Indeed. To release all expectations and attachments.

In my opinion When she's love with him then of course she want to spend a copious amount of time with him, right? Well, spending too much time with her guy can actually drag things out in terms of the two of her finally getting engaged. The key is to pull back a bit, give herself and the relationship a little bit of space, and her guy will instinctively move closer to her. When she physically and emotionally pull back from a guy, she are subtly taking away all of the things that he has become comfortable with. And im sure that's key will be work better, well its a good post for lovers, thanks for sharing with us.

Indeed.
When someone feels they need to be with another person as much as possible, then it's feeding. In children it's acceptable as they are in a process of forming their identity.

thanks sir

The more you pressure the guy (even if only telepathically) the more the guy is cornered and blocks himself.

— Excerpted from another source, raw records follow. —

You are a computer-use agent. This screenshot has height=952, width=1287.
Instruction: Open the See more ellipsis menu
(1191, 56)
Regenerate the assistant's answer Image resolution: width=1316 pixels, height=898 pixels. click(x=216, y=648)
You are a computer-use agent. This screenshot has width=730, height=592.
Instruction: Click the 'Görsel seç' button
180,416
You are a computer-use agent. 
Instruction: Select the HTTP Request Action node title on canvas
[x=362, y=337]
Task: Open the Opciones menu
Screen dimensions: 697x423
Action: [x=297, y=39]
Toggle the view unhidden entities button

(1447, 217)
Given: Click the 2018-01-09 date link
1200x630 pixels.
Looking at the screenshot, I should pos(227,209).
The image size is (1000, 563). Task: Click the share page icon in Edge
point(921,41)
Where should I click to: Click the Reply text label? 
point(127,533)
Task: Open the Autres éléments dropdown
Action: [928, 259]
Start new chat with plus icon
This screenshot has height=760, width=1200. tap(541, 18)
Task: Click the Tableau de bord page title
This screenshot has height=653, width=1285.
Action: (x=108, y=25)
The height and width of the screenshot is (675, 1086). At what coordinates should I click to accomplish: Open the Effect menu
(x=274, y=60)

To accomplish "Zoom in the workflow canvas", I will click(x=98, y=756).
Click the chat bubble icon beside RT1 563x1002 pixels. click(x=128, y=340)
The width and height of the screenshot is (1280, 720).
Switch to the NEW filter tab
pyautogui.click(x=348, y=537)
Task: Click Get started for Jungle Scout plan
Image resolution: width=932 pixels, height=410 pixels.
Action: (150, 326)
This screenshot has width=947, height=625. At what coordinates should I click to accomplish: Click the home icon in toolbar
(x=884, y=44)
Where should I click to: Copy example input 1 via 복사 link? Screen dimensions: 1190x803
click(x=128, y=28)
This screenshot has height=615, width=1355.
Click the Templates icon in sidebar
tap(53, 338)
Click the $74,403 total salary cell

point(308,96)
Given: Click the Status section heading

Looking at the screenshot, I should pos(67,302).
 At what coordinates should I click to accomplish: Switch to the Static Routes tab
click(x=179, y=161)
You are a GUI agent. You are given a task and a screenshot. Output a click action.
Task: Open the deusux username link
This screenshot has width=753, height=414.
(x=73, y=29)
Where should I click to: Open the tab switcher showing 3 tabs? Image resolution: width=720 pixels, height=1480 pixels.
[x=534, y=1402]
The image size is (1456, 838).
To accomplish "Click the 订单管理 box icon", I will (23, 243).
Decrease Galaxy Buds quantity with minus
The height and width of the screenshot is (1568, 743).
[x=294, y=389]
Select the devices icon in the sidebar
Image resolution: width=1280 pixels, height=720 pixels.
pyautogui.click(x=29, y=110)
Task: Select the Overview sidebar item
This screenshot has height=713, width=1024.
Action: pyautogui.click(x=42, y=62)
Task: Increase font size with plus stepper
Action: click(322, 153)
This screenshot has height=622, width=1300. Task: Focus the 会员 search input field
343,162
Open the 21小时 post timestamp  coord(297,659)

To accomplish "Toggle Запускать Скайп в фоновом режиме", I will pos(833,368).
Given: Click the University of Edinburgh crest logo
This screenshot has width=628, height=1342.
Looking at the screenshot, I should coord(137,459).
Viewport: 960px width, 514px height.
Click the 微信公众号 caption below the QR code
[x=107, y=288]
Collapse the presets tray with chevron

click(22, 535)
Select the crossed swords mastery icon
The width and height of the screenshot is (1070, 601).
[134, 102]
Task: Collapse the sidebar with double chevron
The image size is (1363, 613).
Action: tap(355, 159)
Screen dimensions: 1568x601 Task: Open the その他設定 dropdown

When I started reading her story I immediately knew she makes a mistake. I think I know exactly how he feels. What if he is planing to propose? Thanks to her forsible way he may keep postponing this special moment, because he feels he is forced to the corner. It doesn’t feel that much of a moment anymore.

His behavior makes me feel that I will never be able to know if he is mine or not.

lol, I love this phrase!

Yeah, people give themselves the answers

The best way i guess is stop poking into his matters until u get maried... Trust me once u get married u can put his ass on fire

Sharing from personal experience is always priceless. 😉
Thank you🙏

And the best thing is that when u appriciate my things like this... This makes me feel i am so true about u too.... 😝😝😋😋

The issue of marriage proposal is a very tricky one. You can never control it because you are two different people with different views and wants. Someone asked me a similar question a year ago and I told her that just like life, there's no formula for this things.

You given her a guide, to just live her normal life and try to release some of the pressures. I know what it means for a 27 year old girl in this age, especially when your parents and families are involved. I hope it works out well for Rachel.

All your words ring true for me, yet I particularly resonate with 'don't set an ultimatum'.

Once we realize that Time is an illusion, we see that there is no past or future, only the NOW. Setting an ultimatum means we decide for ourselves to intentionally replace our positive feelings for negative feelings from one moment to another. By clinging to Time, we try to make the illusion real.

...another good reason for not setting an ultimatum.👍

If you feel you are ready to marry, the couple is also suitable, and the family has agreed, just never applied, you need a trick to outsmart. Your partner may still be too complacent with his busyness and career.
You can do the first few ways
You can Tell how happy the family is married.

And you also have to Diligently visit your partner's home.

You also tell about your married friends.

You can also invite your partner to watch a romantic movie about married life.

And tell your parents also want to have grandchildren

We can not control the mind of our girlfriend, therefore we can not impose the will. By staying rational, and being nice, maybe it's one way to
I think, Impressing is the best way to propose... Some work is not forcibly...Relation is one of them... because relation is sacred... so if we force to propose it will give bad result. influence her mind to choose to marry us. Even if he betrayed, we should be grateful because he has shown who he really is. So we are not married by the wrong person. Oya, the title of the next post is very interesting, I was curious.

We can not control the mind of our girlfriend, therefore we can not impose the will. By staying rational, and being nice, maybe it's one way to influence her mind to choose to marry us. Even if he betrayed, we should be grateful because he has shown who he really is. So we are not married by the wrong person. Oya, the title of the next post is very interesting, I was curious.

I think, Impressing is the best way to propose... Some work is not forcibly...Relation is one of them... because relation is sacred... so if we force to propose it will give bad result...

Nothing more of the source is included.